Ravena prowadzona przez Carmen otworzyła ją i wyjęła z niej... maskę.

Ravena - Przebudzenie

Otworzyłam zbolałe oczy. Spróbowałam wstać ale ból w kręgosłupie mi to uniemożliwił. Opadłam z powrotem na stos miękkich puchowych poduszek. Ciemność zalegająca mi przed oczami wprawiła mnie w złość. Poczułam, że po policzkach spływają mi łzy. Otarłam je szybko rękawem. Poczułam znajomy materiał mojego płaszcza. Zaczęłam zastanawiać się od jak dawna tu leżę. Dzień? Tydzień? A może nawet miesiąc? Wszystko było możliwe. Zaspana ponowiłam próbę wstania. Usiadłam ciężko na łóżku. Chwyciłam się ramy i spróbowałam wstać. Podparta uniosłam się z trudem by po chwili znaleźć się na podłodze z głuchym dudnięciem. Podniosłam się z klęczek wsparta o komodę. Wyczułam obok przepływ powietrza. Najprawdopodobniej drzwi. Udało mi się wstać ale każdy krok był dla mnie jak chodzenie po szkle.

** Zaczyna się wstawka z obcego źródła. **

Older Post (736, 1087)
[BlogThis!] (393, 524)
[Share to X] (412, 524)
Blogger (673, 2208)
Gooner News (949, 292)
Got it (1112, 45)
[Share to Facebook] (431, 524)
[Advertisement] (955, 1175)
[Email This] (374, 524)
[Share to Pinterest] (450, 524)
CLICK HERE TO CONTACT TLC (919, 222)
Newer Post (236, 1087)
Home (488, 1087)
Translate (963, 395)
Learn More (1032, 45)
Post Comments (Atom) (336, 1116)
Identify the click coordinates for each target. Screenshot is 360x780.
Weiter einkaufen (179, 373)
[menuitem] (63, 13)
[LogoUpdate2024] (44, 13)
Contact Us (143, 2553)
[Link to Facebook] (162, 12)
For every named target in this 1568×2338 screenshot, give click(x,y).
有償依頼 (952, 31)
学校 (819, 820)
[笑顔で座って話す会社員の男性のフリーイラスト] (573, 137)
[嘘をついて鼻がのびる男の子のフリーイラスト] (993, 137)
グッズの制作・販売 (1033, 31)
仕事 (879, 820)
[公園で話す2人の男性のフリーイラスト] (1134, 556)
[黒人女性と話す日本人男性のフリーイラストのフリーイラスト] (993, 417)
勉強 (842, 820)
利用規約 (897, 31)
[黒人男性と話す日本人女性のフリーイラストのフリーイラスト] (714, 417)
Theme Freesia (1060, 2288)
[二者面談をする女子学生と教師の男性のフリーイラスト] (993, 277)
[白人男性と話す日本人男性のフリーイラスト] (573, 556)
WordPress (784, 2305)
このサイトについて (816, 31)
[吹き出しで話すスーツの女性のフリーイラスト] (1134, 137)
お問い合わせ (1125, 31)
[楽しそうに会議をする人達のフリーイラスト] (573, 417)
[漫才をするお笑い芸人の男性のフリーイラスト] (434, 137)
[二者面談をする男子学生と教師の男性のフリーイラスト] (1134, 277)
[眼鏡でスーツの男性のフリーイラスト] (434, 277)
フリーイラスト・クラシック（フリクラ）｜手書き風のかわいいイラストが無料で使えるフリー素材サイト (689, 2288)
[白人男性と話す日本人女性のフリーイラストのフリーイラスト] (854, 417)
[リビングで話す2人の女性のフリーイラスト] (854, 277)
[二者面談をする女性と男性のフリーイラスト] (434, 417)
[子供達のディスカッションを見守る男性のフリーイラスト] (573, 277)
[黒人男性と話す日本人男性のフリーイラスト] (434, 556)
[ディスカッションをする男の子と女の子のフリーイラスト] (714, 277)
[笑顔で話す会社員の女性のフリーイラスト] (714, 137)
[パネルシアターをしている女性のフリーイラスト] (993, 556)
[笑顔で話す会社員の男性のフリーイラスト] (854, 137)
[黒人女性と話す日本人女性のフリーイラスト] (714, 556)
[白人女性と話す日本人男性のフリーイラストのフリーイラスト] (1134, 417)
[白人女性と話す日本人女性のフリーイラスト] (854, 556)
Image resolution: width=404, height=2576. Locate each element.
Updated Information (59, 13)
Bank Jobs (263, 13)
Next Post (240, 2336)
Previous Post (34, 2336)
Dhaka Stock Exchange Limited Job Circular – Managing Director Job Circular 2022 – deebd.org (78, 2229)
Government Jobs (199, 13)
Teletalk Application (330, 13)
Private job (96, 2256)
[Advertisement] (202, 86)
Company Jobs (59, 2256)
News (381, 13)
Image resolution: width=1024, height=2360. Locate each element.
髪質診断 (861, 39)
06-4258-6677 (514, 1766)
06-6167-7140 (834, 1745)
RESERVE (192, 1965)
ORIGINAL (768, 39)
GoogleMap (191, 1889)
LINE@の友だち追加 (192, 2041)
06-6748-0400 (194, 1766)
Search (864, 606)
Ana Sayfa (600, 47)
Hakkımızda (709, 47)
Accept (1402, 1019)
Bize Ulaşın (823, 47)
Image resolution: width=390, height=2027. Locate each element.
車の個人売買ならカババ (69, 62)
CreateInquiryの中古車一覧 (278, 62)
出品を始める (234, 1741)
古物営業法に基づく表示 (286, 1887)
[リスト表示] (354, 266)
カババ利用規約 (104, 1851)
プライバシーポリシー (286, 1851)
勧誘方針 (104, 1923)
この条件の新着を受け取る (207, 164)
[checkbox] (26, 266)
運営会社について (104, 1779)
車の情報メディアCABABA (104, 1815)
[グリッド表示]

Nacisnęłam klamkę i wyszłam na korytarz. Znalazłam poręcz i ostrożnie zaczęłam stąpać wzdłuż niej. Gdy natrafiłam na schody o mały włos uniknęłam ponownego upadku. Zaczęłam stąpać niezdarnie licząc stopnie. Jeden, dwa... Przypomniałam sobie w myślach gdzie mogłam znaleźć resztę jednostki. Sześć, siedem, osiem... Ciekawiło mnie też kto odnalazł mnie w ciemnym zaułku. I co tam robił. Piętnaście, szesnaście, siedemnaście... Spodziewając się kolejnego stopnia uderzyłam stopą w płaską powierzchnię podłogi. Ruszyłam w prawo zgodnie ze wskazówkami podsuwanymi przez moją pamięć. Natrafiłam dłońmi na wieszak stojący w rogu. Po lewej była jadalnia. Znalazłam rzeźbioną bogato klamkę i nacisnęłam. Mechanizmy ustąpiły i drzwi otworzyły się bez najmniejszego skrzypnięcia. Do pomieszczenia wpadł podmuch orzeźwiającego powietrza. Usłyszałam jak ktoś wyszeptał moje imię.